Seçilmiş bölüm.
_ _ _ _

Halen Gaziantep müzesinde bulunan işçiliği bitirilmiş fenkes köylüler tarafından Zincirli höyüğünün eteğinde bulunmuş Gaziantep müze müdürü tarafından Müzeye nakledilmiştir. İşte bu Sfenksin işçiliği bitirilmemiş örneklerine Yesemek’te rastlanmakta ve bunların sayıları onu bulmaktadır. Sfenkse motifi Hitit sanatına Mısırdan gelmiş olup Yesemek bu intikal yolunun üzerinde bulunmaktadır. Bu da ayrıca Hitit sanatında Yesemek için önemli bir mevki sağlamaktadır. Yesemeğin Turistik önemi Yukarda da belirttiğimiz gibi Yesemek eski yakın doğunun en büyük açık heykel atölyesi ve taş ocağıdır. Burada heykel sanatının teknik safhaları başlangıçtan sonuna kadar takip edilmekte ve mahallinde ziyaretçiye çeşitli misallerileri ile malumat verilmektedir. Yesemek manzarası nur dağlarına bakan bir ovaya hâkim bulunmakta çalılık bir kesimi işgal etmektedir. Örneği Avrupa’da, ne de Asya’da rastlanmayan bu atölye yalnız ilim adamlarının değil hemen, hemen her aydın kişinin ilgisini çekecek bir yerdir. Bu itibarla Yesemek'in vilayetimizin Turistik yerlerinden birisi olarak seçilmesi gayet tabidir. Esasen sahasında geniş olmayan bu atölyenin etrafı tel örgü ile çevrilip bir ağaçlandırma faaliyetine geçirilirse buranın hem yerli hem yabancı turistleri cezbedeceği aşikardır. Nitekim yol durumu düzgün olmadığı halde Yesemek’i ziyaret etmiş yabancı ilim adamları mevcuttur. Bunlardan birkaç tanesinin ismini sayalım

İstanbul-Hollanda Arkeolojisi enstitüsü müdürü Profesör A.A. Cense Şigako şarkiyat Enstitüsü’nden profesör Güterbok. Bayan Helana kantor, Hollandanm NATO daimî konsey üyesi Dr. Hubon. Bundan başka yerli ve yabancı turistleri de zikredebiliriz.

_ _ _ _

Görev.
Yesemek hakkındaki metnin "İstanbul-Hollanda Arkeolojisi enstitüsü" sözcüklerinden "turistleri de zikredebiliriz." sözcüklerine kadar uzanan kısmını hiçbir değişiklik yapmadan yazınız. Aşağıdaki satırlar, Yesemek hakkındaki metinden ayrı bir malzemedir.

Mevcut veriler.

_ _ _ _

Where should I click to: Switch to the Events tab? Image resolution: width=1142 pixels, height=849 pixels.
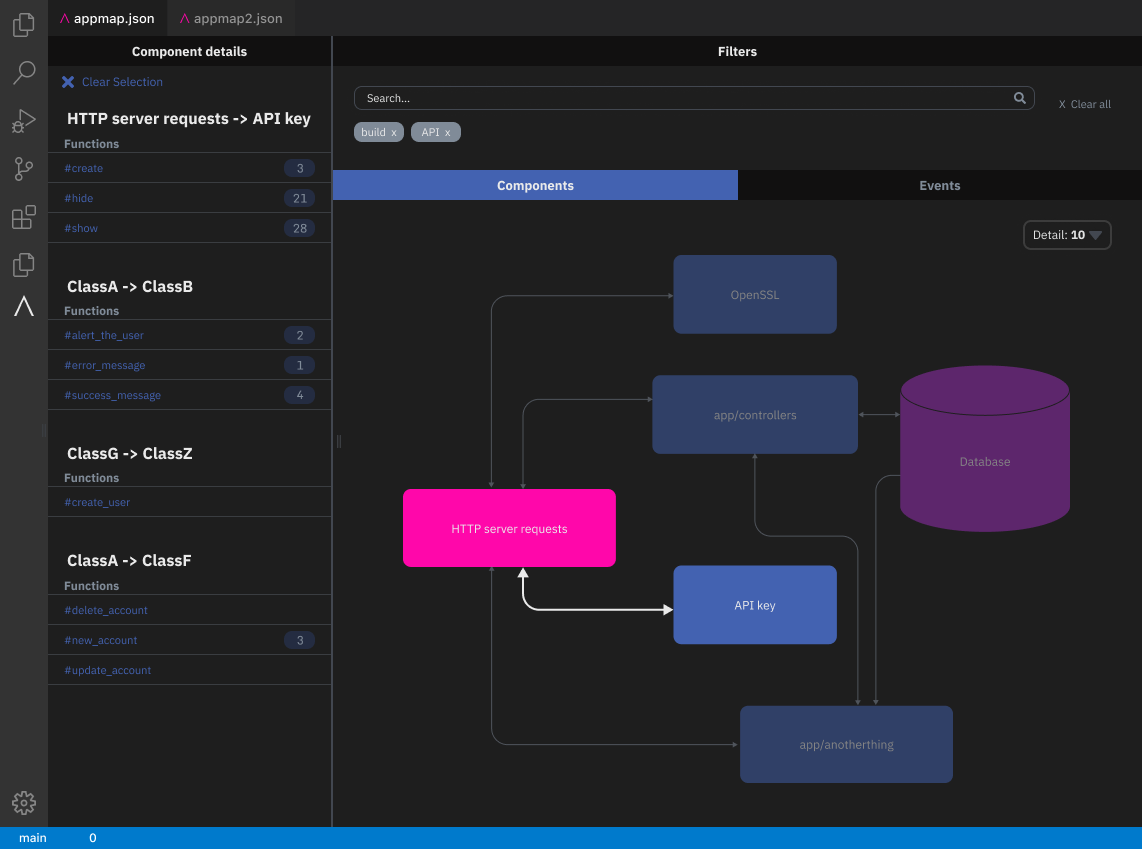pyautogui.click(x=939, y=184)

_ _ _ _

Çıktı.
İstanbul-Hollanda Arkeolojisi enstitüsü müdürü Profesör A.A. Cense Şigako şarkiyat Enstitüsü’nden profesör Güterbok. Bayan Helana kantor, Hollandanm NATO daimî konsey üyesi Dr. Hubon. Bundan başka yerli ve yabancı turistleri de zikredebiliriz.